Concetta is a writer of poetry, creative non-fiction, and scholarship on the impact of the secular unconscious on culture and political thought. Her recent collection, This Real (Pedlar Press 2017) was long-listed for the League of Canadian Poet’s Raymond Souster Award. Her essays, “Who Shot Meriwether Lewis?” was long-listed for the 2019 Edna Staebler Personal Essay Award at The New Quarterly, and “I Title it ‘Suicide Letter’” was short-listed for The Malahat Review 2019 Constance Rooke award. Her poetry and creative non-fiction has appeared in Canadian and American journals including The Malahat Review, The Capilano Review, experiment-o, and Hamilton Arts and Literature. Her academic monograph exploring trauma in contemporary secular thought, Secular Messiahs and the Return to Paul’s Real: A Lacanian Approach, came out with Palgrave Macmillan in 2015. She teaches English Literature and Creative Writing at Trent University, Durham.

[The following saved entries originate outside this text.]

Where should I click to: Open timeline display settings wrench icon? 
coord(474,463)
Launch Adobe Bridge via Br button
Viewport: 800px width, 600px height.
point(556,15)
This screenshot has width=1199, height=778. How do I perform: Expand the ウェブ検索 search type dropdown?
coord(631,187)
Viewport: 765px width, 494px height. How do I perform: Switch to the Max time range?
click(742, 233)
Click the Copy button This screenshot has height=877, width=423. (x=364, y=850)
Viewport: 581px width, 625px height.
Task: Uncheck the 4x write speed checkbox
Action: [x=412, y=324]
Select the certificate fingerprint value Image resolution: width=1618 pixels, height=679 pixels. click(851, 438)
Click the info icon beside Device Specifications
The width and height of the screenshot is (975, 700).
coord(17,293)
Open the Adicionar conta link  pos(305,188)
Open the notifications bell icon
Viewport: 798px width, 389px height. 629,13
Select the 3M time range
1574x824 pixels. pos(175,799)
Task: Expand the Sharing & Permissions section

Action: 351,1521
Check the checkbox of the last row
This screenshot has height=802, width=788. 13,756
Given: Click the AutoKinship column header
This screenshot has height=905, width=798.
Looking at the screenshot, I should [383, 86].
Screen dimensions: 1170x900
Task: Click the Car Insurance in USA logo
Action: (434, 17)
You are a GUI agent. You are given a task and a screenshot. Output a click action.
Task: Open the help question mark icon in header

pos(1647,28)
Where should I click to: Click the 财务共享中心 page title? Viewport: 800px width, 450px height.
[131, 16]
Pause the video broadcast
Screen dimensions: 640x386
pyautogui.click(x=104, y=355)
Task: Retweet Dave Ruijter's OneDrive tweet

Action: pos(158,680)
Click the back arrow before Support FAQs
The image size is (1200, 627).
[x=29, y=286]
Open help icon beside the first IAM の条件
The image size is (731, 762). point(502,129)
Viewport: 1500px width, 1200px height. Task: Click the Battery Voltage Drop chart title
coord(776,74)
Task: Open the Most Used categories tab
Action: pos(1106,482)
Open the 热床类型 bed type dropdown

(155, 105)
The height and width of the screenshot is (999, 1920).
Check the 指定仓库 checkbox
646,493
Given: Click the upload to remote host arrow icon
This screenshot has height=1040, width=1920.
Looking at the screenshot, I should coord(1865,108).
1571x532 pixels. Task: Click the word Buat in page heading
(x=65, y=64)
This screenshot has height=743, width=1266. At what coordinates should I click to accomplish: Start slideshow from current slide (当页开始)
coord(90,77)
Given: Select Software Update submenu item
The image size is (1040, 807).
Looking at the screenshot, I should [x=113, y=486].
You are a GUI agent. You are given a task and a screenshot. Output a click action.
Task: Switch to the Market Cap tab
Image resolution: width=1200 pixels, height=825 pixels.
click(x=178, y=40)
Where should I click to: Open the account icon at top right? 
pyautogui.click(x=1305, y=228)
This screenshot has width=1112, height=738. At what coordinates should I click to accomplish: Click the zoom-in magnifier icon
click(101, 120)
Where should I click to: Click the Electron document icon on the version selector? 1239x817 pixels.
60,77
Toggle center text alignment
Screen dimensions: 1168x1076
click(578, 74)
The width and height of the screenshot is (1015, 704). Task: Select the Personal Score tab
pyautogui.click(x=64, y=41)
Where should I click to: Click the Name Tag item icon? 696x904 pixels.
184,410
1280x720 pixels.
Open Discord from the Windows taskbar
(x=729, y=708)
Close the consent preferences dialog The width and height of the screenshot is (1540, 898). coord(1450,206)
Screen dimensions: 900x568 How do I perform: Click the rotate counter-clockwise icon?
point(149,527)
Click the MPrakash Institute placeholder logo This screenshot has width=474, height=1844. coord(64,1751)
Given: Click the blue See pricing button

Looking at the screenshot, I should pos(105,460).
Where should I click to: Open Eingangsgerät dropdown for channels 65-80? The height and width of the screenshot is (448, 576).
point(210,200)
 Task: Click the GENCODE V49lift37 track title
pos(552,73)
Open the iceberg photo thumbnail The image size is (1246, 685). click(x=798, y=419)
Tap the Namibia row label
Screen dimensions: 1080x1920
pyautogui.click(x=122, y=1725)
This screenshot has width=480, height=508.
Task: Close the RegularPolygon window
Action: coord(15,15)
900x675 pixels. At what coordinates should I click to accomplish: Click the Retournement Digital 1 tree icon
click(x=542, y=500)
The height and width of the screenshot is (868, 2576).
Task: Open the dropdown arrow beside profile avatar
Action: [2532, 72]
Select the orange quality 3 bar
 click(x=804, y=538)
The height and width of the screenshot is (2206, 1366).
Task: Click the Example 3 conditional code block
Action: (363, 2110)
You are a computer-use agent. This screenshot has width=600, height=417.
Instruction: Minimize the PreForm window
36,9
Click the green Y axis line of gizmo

Stars Need Counting: Essays on Suicide meditates on questions of suicide in the mode of A. Alvarez, when he says, in A Savage God, that there are no answers to these questions, because suicide is a “closed world” – so closed that it's not our place to judge or cast shame. These essays explore the quality of what is closed about this world, bring it close enough to scrape the shame off the act, and for those who have passed, and for those who survive, offer peace.
Stars Need Counting: Essays on Suicide, is forthcoming from Gordon Hill Press in Spring 2021.